What to read next? Here, some books people are talking about this week.

Fiction

Book cover for The Water Dancer

THE WATER DANCER by Ta-Nehisi Coates (One World)

American author and journalist Ta-Nehisi Coates’s debut novel got a ton of buzz for becoming the coveted first pick for Oprah’s new Apple TV + Book Club – and (should we be surprised?) the novel, 10 years in the making,  hit the bestseller list on Amazon and Apple Books the very same day of the announcement. The story, which centres on the emotional and intellectual lives of slaves in the United States, is a riveting narrative mixing fiction with real-life characters like Harriet Tubman, the 19th-century abolitionist who operated the Underground Railroad.

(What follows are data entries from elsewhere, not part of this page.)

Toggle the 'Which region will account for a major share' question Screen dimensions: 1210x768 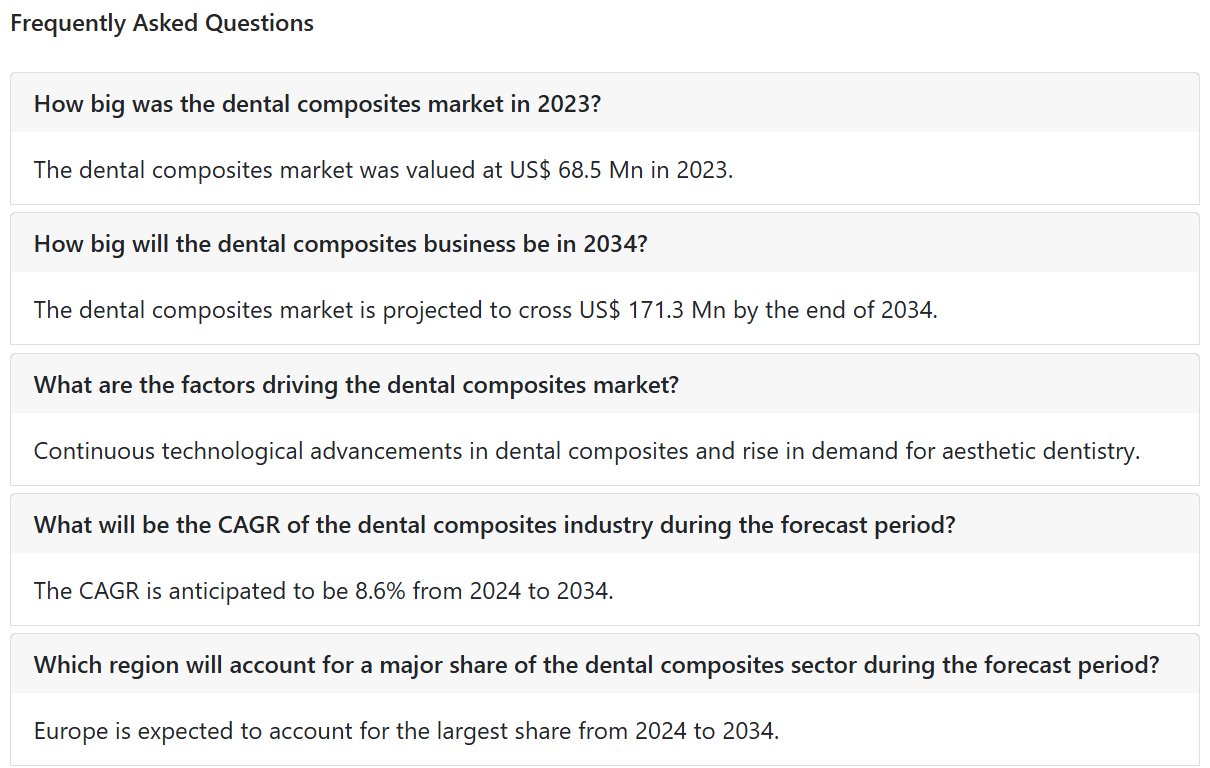(x=604, y=664)
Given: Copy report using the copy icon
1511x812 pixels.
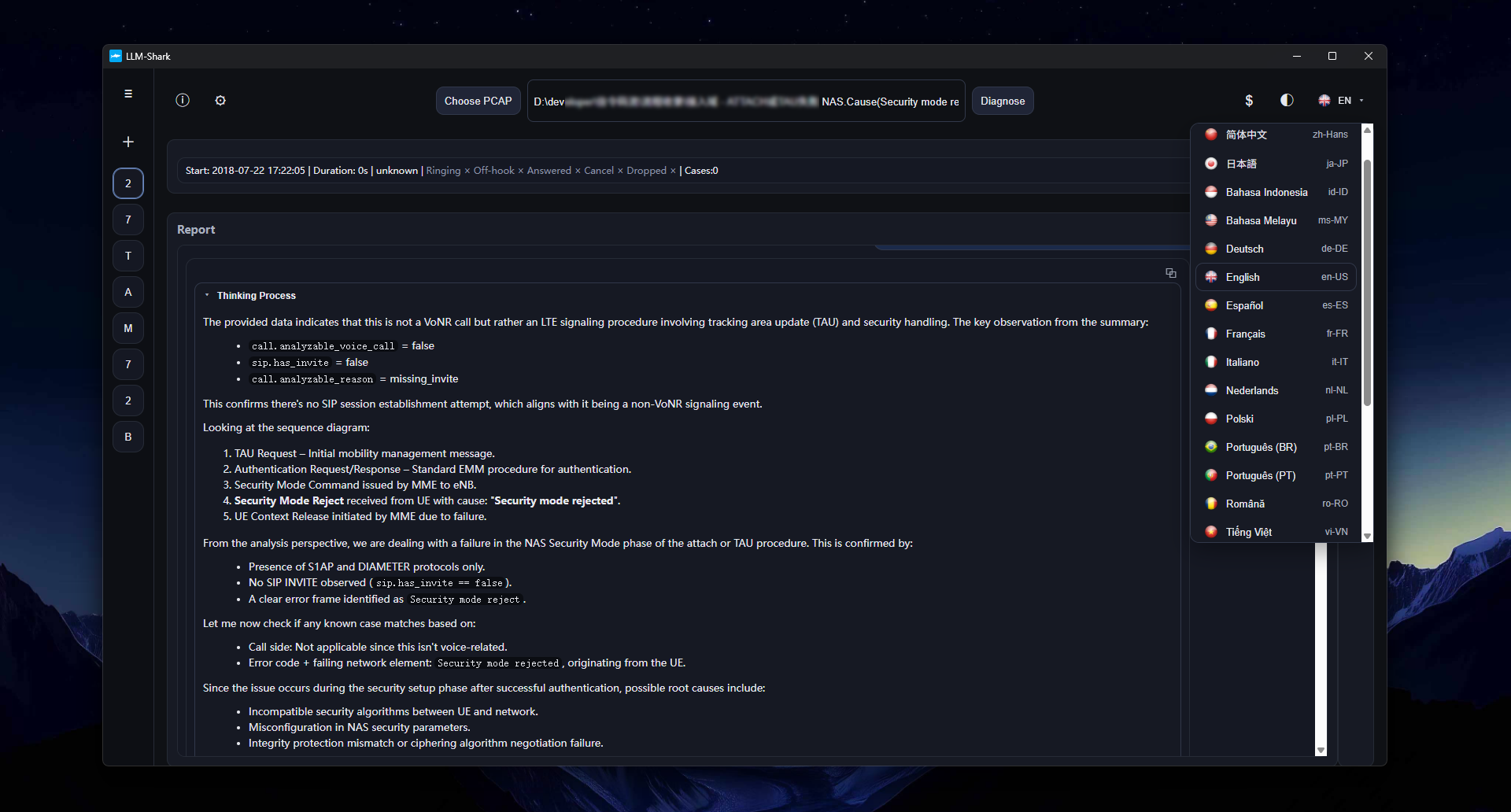Looking at the screenshot, I should coord(1171,273).
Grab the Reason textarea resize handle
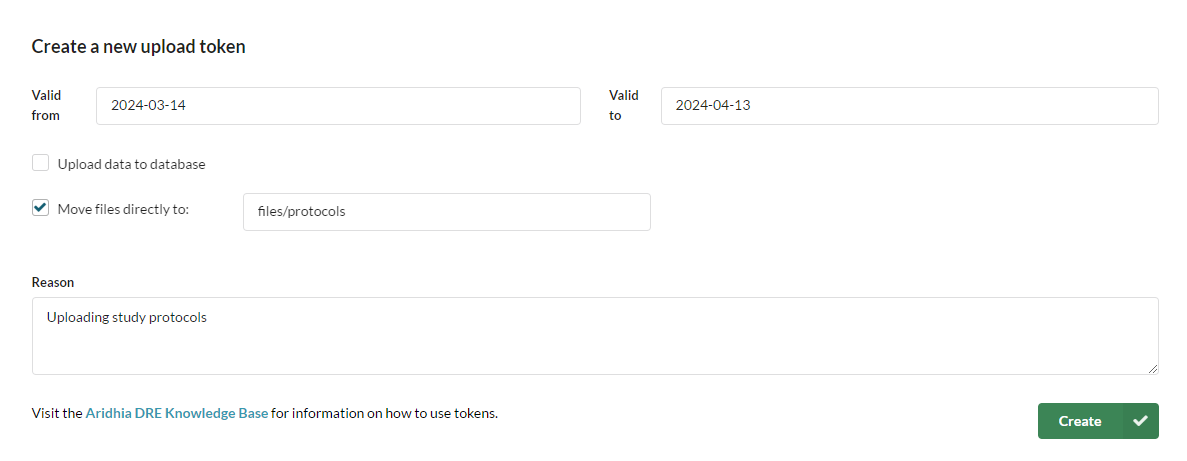1187x461 pixels. point(1152,368)
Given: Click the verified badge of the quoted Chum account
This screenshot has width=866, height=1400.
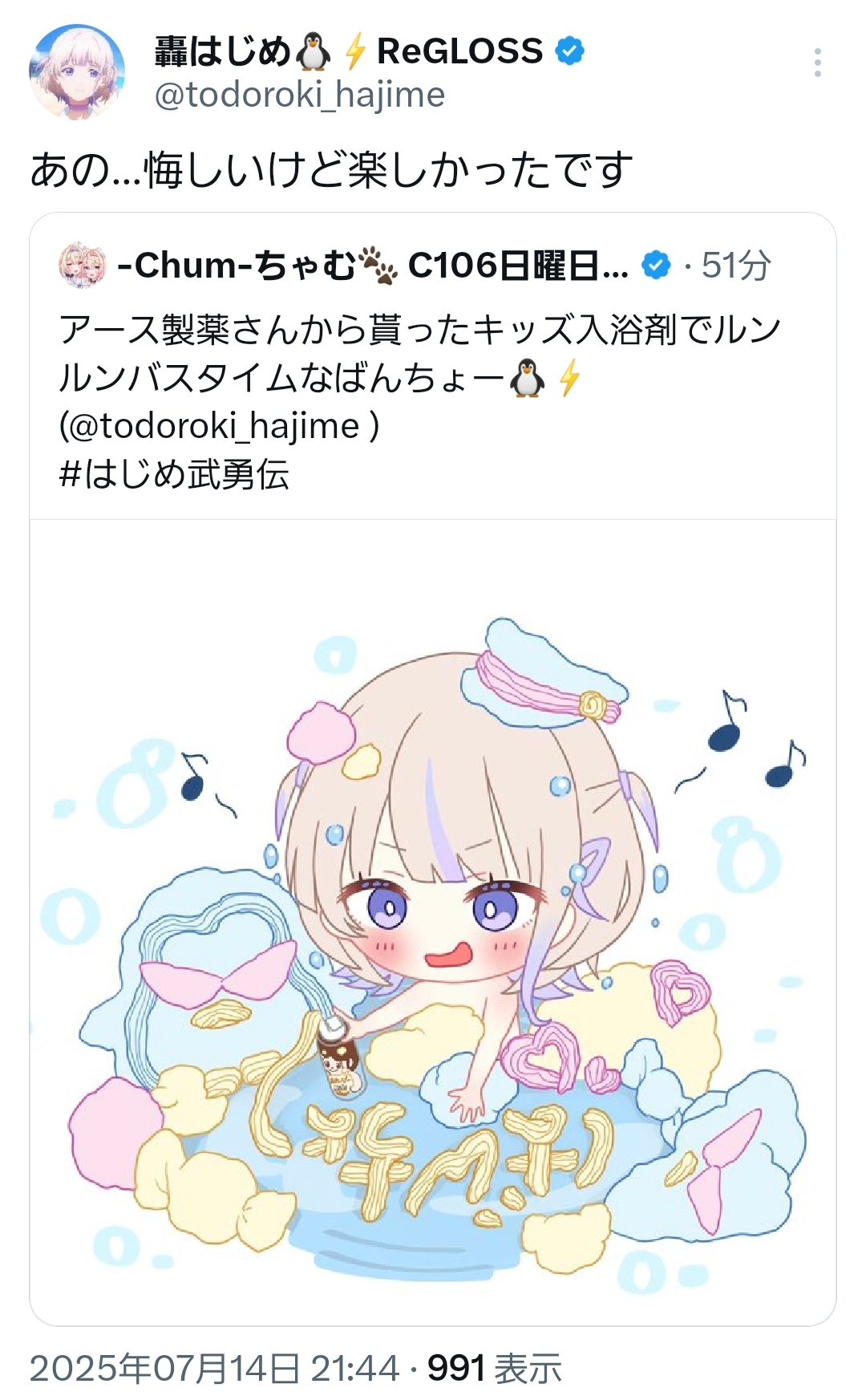Looking at the screenshot, I should click(x=657, y=266).
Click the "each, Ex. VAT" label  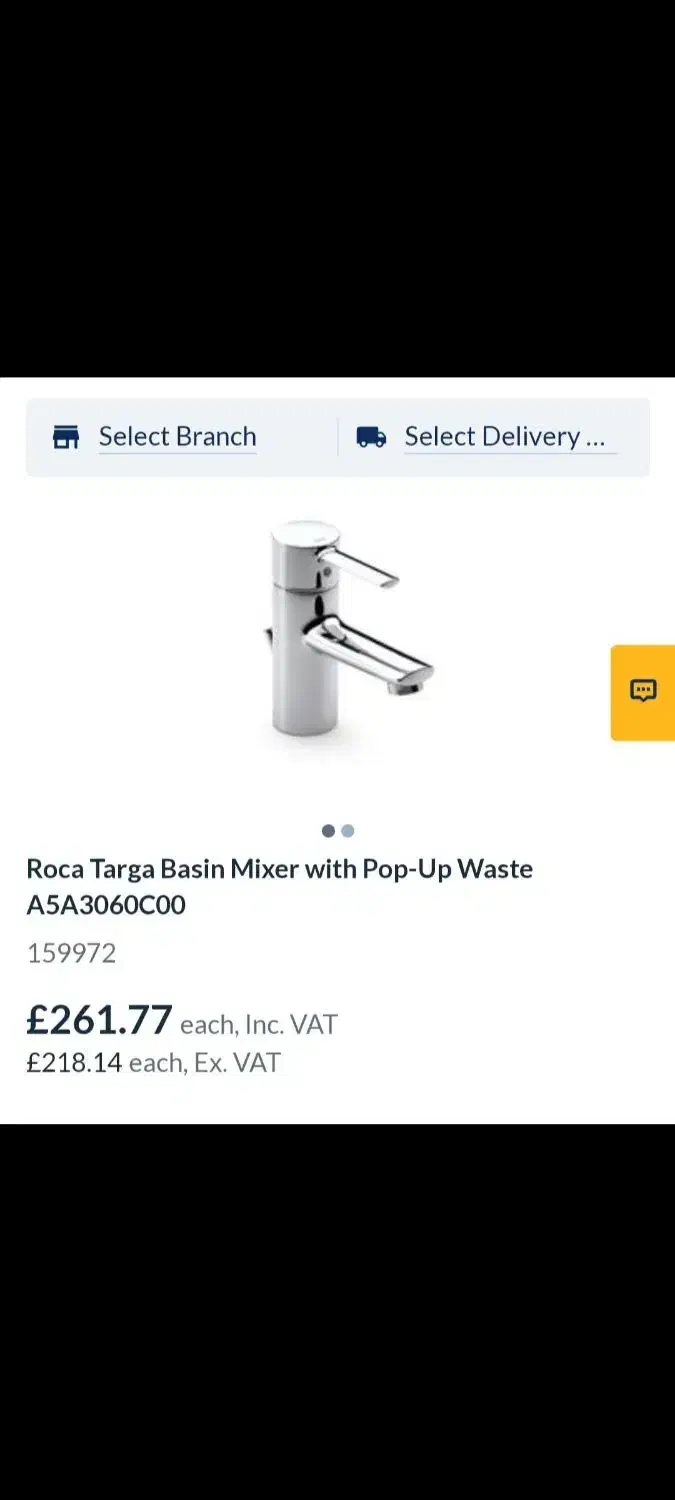[205, 1063]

As to Winfrey’s opinion on the book, she didn’t mince words, saying it was, simply, “One the best books I’ve ever read.”

During a divisive political campaign in the U.S. where reparations for slaves are increasingly part of the national conversation, the book is a timely read indeed.

Buy It Here: Amazon

 

Book cover for Elevator Pitch

ELEVATOR PITCH  by Linwood Barclay (Doubleday Canada)

In an interview, the Canadian author said the idea for his book was sparked by a news report in Toronto that there weren’t enough elevator inspectors. And if that gives you pause, just wait until you see what Barclay does with it. The novel, set in New York City — a buzzing metropolis of skyscrapers if there ever was one — follows an unknown terrorist who is able to hack into a building’s elevator system to send seemingly random passengers to the top floor before sending them plummeting to their deaths. (Warning: dubbed as a book that will become to elevators as Jaws was to the beach, you may want to make sure there’s an option to take the stairs.)

Buy It Here: Amazon

Non-fiction

Book cover for The Burning Case for a Green New Deal

ON FIRE: THE BURNING CASE FOR A GREEN NEW DEAL by Naomi Klein (Knopf)

After more than a decade of tracking the environmental crisis, journalist Naomi Klein writes that the climate breakdown is no longer a future threat but a burning emergency. In other words, our collective house is literally On Fire. The book is a collection of Klein’s dispatches over the years, covering the growing environmental dangers the planet faces but also the opportunities to turn things around, even as the UN Climate Action Summit took the spotlight this week, with the world’s cameras focused on the impassioned speech from the 16-year-old Swedish activist Greta Thunberg, who said that by their inertia, world governments are betraying young people. (“You have stolen my dreams and my childhood with your empty words,” Thunberg said.)

THE WAKE: THE DEADLY LEGACY OF A NEWFOUNDLAND TSUNAMI by Linden MacIntyre (HarperCollins)

This year will mark the 90th anniversary of the deadly tsunami that struck Newfoundland’s Burin Peninsula on Nov. 18, 1929. With waves up to three storeys high hitting the coast at 100 kilometres an hour, dozens of communities were wiped out, leaving 28 people dead and hundreds more homeless or destitute.  Scotiabank Giller Prize–winning writer Linden MacIntyre, who was born near one of the villages virtually destroyed by the tsunami, tells the story of the most destructive earthquake-related event in Newfoundland’s history and how it would go on to claim hundreds if not thousands more lives in the decades to follow. Reminiscent of Erik Larson’s Isaac’s Storm and Dead Wake about a deadly hurricane in Galveston, Texas, in 1900.

Buy It Here: Amazon

 

Book cover for Had It Coming

HAD IT COMING: What’s Fair in the Age of #MeToo? by Robyn Doolittle (Penguin Random House)

As a reporter for the Globe and Mail, Robyn Doolittle spent two years investigating how police handle sexual assault cases in Canada, and found that a shockingly high number of allegations of sexual assault were not investigated but dismissed as “unfounded.”  (As a result, federal ministers immediately vowed to establish better oversight, training, and policies.)  In Had It Coming, Doolittle shifts her journalistic chops to the #MeToo movement and its aftermath, granting a nuanced look at how attitudes around sexual behaviour have changed — and how they still need to change.

Buy It Here: Amazon

 

Book cover for The Downton Abbey Cookbook

THE OFFICIAL DOWNTON  ABBEY COOKBOOK by Annie Gray (Weldon Owen)

On a lighter note, there’s Downton Abbey. The much-awaited movie, which picked up on where the popular TV series left off, hit the big screen last week, causing us to salivate all over again over the opulence of Highclere Castle, the oh-so-elegant attire — and, of course, the food. (Upstairs or downstairs, it all looks delicious to me.) And just in time for the fall holidays, food historian Annie Gray’s official Downton food “Bible” will let you bring classic British fare home with more than 100 recipes that reflect the influences on tables during the Downton era between 1912 and 1926.